When the wind picks up they’re boisterous, chasing each other around the courtyard and running up and down the roof — pitter-patter, pitter-patter — on their little twig feet. They know they aren’t allowed up there.
On wetter days they jump into puddles and make mud-pies next to the pavement, getting their bright new pyjamas all grubby.
“Who’s going to wash your clothes now?” the old maple grumbles.
But the little leaves just laugh and dive into the next bit of water. “See, we’re all clean now! Look, all clean and shiny!”
And they are, too, until they run through the gravel to cross the street.
They really do get everywhere — up and down cliffs, in and out of the river — getting caught in brambles and underfoot. Always rushing, always laughing; and laughing all the more when the unexpected happens.

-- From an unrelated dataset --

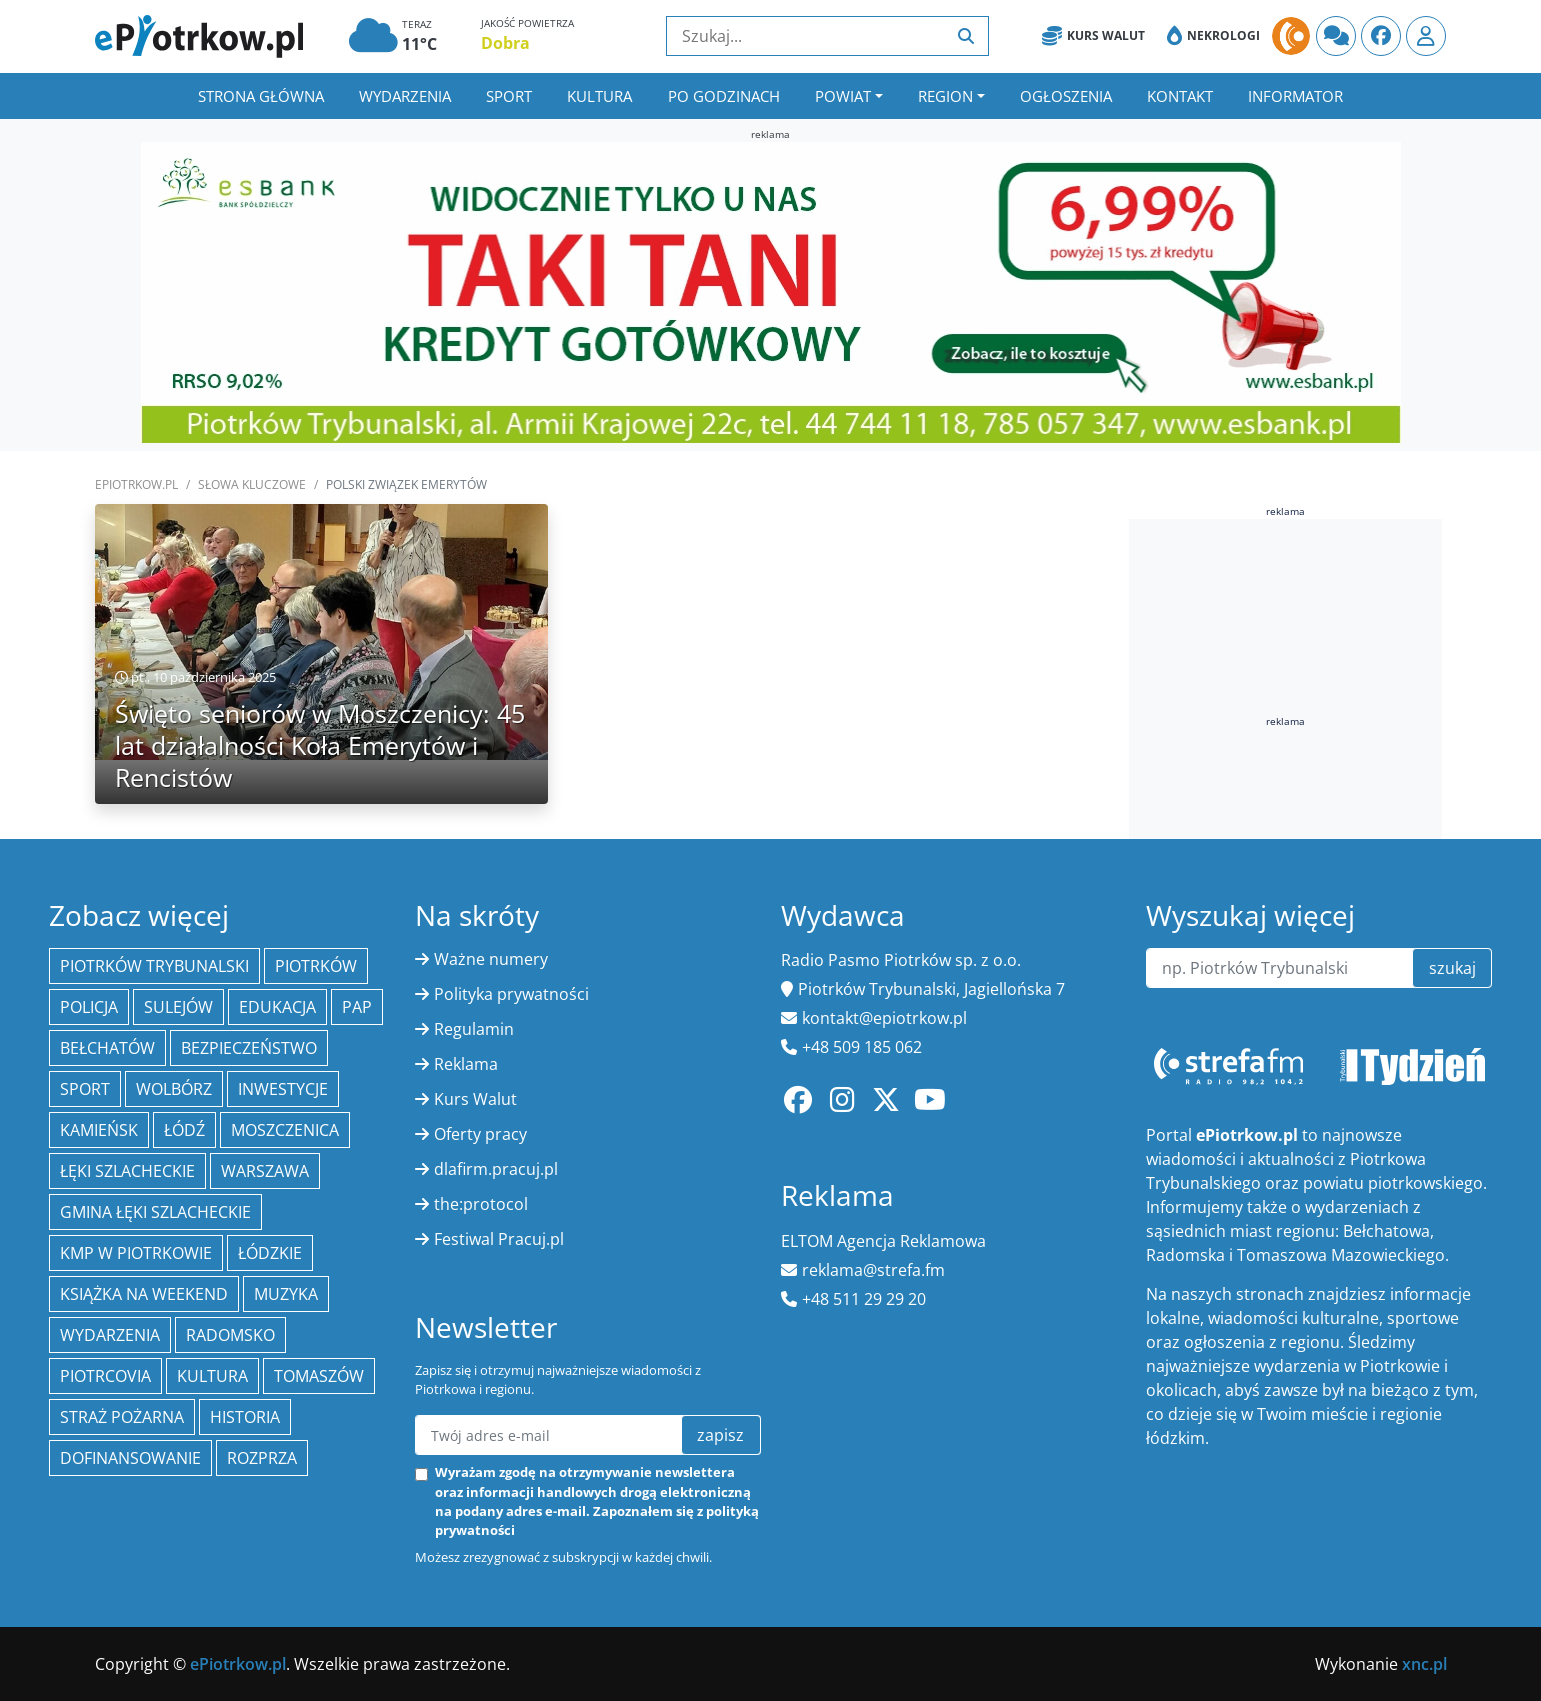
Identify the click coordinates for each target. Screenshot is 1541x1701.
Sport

The oaks and apples grumble with the maple at the folly of the young leaves, but there are smiles in their hearts. They know in the end the leaves will settle down and snuggle into the earth. Let the wind and the rain gently put them to bed.
Then the trees can finally turn in themselves for a long, restful winter, before the leaves wake up again next year. Hungry, busy, looking for branches to perch on and light to sip. Rested and calm and ready for a long year.